## YOUR TASK
Copy out, word for word and in full, the article below on generating synthetic data with Claude.

How we generated Synthetic Data with Claude

Why you should read

This post will show you how synthetic data can offer a practical solution. Discover the steps, challenges, and potential of creating synthetic datasets that preserve patterns without exposing sensitive details

TL;DR

Synthetic data mirrors real-world trends without exposing sensitive details. Learn how we used Claude to generate realistic yet anonymous datasets, overcame challenges, and built dashboards to track meaningful metrics. All while maintaining user privacy.

Time to read

Approximately 8 minutes

In many companies, big data holds useful insights but also poses privacy risks. Teams need to study patterns, run experiments, or create demos without leaking sensitive information. Synthetic data offers a solution. It looks and behaves like the real thing but erases personal details. Our goal was to make a dataset that reflects true trends, such as shipping costs or product preferences, yet ensures no row matches an actual person.

Below, we explain synthetic data, why we use it, how we generated it, and what issues we faced.

What Is Synthetic Data

Synthetic data is a set of made-up records that mirror real information’s shapes and patterns. If the source data has many weekend shoppers, the synthetic version should too. But every entry is fictional, which shields private facts like names or exact addresses. Researchers can still see how sales vary by day or how certain products sell more in certain regions.

Why We Bothered

Tough data privacy laws and internal rules ban sharing real user details. Yet teams need real-feeling numbers to test apps, build machine learning models, and discuss trends. Synthetic data is a middle ground. It holds onto the key relationships in the original dataset, like how refunds happen more on pricey items. While removing the risk of exposing customers’ personal info.

## SUPPLIED INFORMATION
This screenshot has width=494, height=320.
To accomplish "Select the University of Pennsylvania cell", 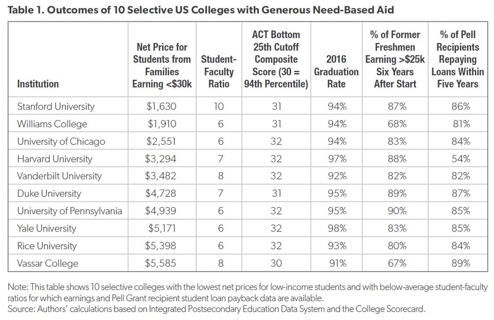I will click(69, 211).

==

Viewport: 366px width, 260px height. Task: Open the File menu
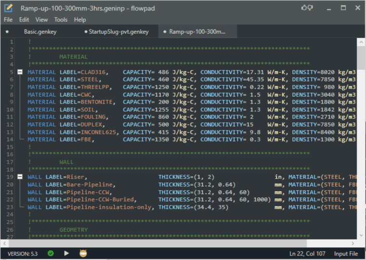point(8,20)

--

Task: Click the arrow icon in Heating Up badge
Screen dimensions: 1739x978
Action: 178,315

## OUTPUT
How we generated Synthetic Data with Claude

Why you should read

This post will show you how synthetic data can offer a practical solution. Discover the steps, challenges, and potential of creating synthetic datasets that preserve patterns without exposing sensitive details

TL;DR

Synthetic data mirrors real-world trends without exposing sensitive details. Learn how we used Claude to generate realistic yet anonymous datasets, overcame challenges, and built dashboards to track meaningful metrics. All while maintaining user privacy.

Time to read

Approximately 8 minutes

In many companies, big data holds useful insights but also poses privacy risks. Teams need to study patterns, run experiments, or create demos without leaking sensitive information. Synthetic data offers a solution. It looks and behaves like the real thing but erases personal details. Our goal was to make a dataset that reflects true trends, such as shipping costs or product preferences, yet ensures no row matches an actual person.

Below, we explain synthetic data, why we use it, how we generated it, and what issues we faced.

What Is Synthetic Data

Synthetic data is a set of made-up records that mirror real information’s shapes and patterns. If the source data has many weekend shoppers, the synthetic version should too. But every entry is fictional, which shields private facts like names or exact addresses. Researchers can still see how sales vary by day or how certain products sell more in certain regions.

Why We Bothered

Tough data privacy laws and internal rules ban sharing real user details. Yet teams need real-feeling numbers to test apps, build machine learning models, and discuss trends. Synthetic data is a middle ground. It holds onto the key relationships in the original dataset, like how refunds happen more on pricey items. While removing the risk of exposing customers’ personal info.